← Back to context

Comment by zcbenz

20 days ago

It is a bug in MLX that has been fixed a few days ago: https://github.com/ml-explore/mlx/pull/3083

So the underlying issue is that the iPhone 16 Pro SKU was misdetected as having Neural Accelerator (nax) support and this caused silently wrong results. Not a problem with the actual hardware.

  • From a debugging point of view, the author's conclusion was still completely reasonable given the evidence they had

    • No it wasn't. A hardware defect so disastrous that it affects floating point computation on the neural engine, yet so minor that it does not affect any of the software on the device utilizing that hardware is exceedingly improbable.

      The conclusion, that it was not the fault of the developer was correct, but assuming anything other than a problem at some point in the software stack is unreasonable.

      7 replies →

  • Apple's documentation is utter garbage, but this code almost seems like a separate issue (and notably the MLX library uses loads of undocumented properties in metal which isn't cool). It looks like the change used to allow the NAX kernel to be used on the iPhone 17 or upcoming 18 if you're on 26.2 or later, to instead only allow it on the iPhone 17 Pro or upcoming 18. I'm fairly sure the GPU arch on the A19 is 17. They changed it so it will only use that kernel on the 17 Pro or upcoming 18, which is notable as the A19 Pro in the 17 Pro has a significantly changed GPU, including GPU tensor cores. The only real change here is that it would limit to the pro variants for the "17" model.

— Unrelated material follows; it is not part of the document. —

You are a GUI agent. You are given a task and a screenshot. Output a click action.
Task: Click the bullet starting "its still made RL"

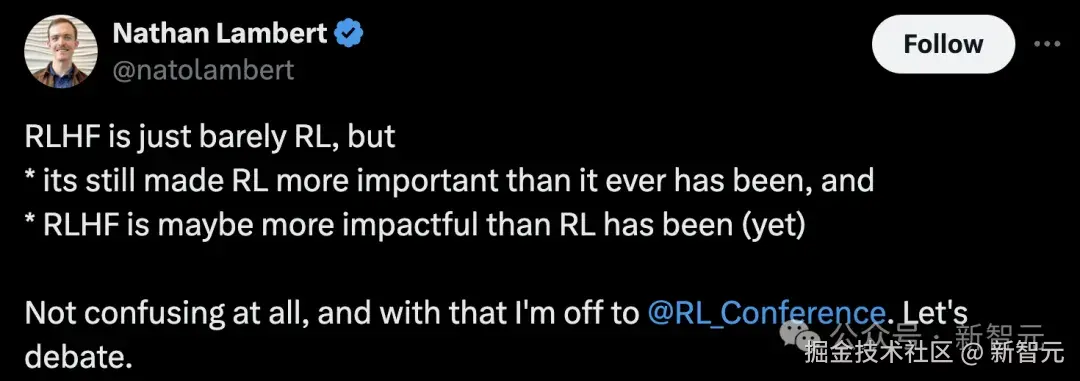click(449, 181)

    • > The neural accelerator exists in iPhones going back many years.

      What has existed before is the Apple Neural Engine (ANE) which is very different from the newer Neural Accelerator support within the GPU blocks. In fact MLX does not even support ANE yet since at least in previous versions it was hardware-limited to computing FP16 and INT8 MADDs, and not even that fast.

      2 replies →

Blog post dated 28 Jan 2026, the bug fix posted 29 Jan 2026, so I guess this story had a happy ending :)

Still, sad state of affairs that it seems like Apple is still fixing bugs based on what blog posts gets the most attention on the internet, but I guess once they started that approach, it's hard to stop and go back to figuring out priorities on their own.

  • I think you overestimate the power of a blogpost and the speed of bugfixing at Apple for something like this.

    I almost guarantee there is no way they can read this blogpost, escalate it internally, get the appropriate approval to the work item, actually work on the fix, get it through QA and get it live in production in 3 days. That would only happen on really critical issues, and this is definitely not critical enough for that.

    • Three days is, agreed, too short. A week is just about possible, though...

      I've seen a blog-post, authored a bug in Radar, assigned it to myself, and fixed it the same day. Whether it goes out in the next release is more a decision for the bug-review-board, but since the engineering manager (that would have been me) sits on that too, it's just a matter of timing and seeing if I can argue the case.

      To be fair, the closer we are to a release, the less likely a change is to be accepted unless you can really sweet-talk the rest of the BRB, and there's usually a week of baking before the actual release goes out, but that has sometimes been shrunk for developer-preview releases...

      3 replies →

    • It would have to be a very serious security bug. Even then, unless they've totally upended their software development workflows in the past couple of years, the Apple I knew extremely well from the inside couldn't turn around a software fix this quickly, from PR to OS release, even if its existence depended on it. There's simply too much bureaucracy and process around submitting anything, no matter how vital.

    • Or, one of the developers of the library saw it, decided to fix it in their spare time (does that exist at Apple?) before it became a bigger thing.

      If not, talk about coincident that someone reported an issue and all of that you mentioned was already done before that happened, and the only thing missing was merging the code to the repository which was done after the issue was reported. Not unheard of, but feels less unlikely than "Engineer decided to fix it".

  • MLX is a fairly esoteric library seeing very little usage, mostly to try to foment a broader NN space on Apple devices. This isn't something that is widely affecting people, and most people simply aren't trying to run general LLMs on their iPhone.

    I don't think that fix is specific to this, but it's absolutely true that MLX is trying to lever every advantage it can find on specific hardware, so it's possible it made a bad choice on a particular device.

  • How do you know that it wasn’t merely that the blog post elicited multiple people to file the same duplicate bug in Apple’s radar system, which is how they ostensibly prioritize fixes?

    • I don't, but the effect is the same, "something might land in the news, lets fix it before it does, since multiple people reporting the same issue based on this public post someone made".

Why MLX doesn't just detect apple10 support (for Metal)? That excludes all the devices without NA.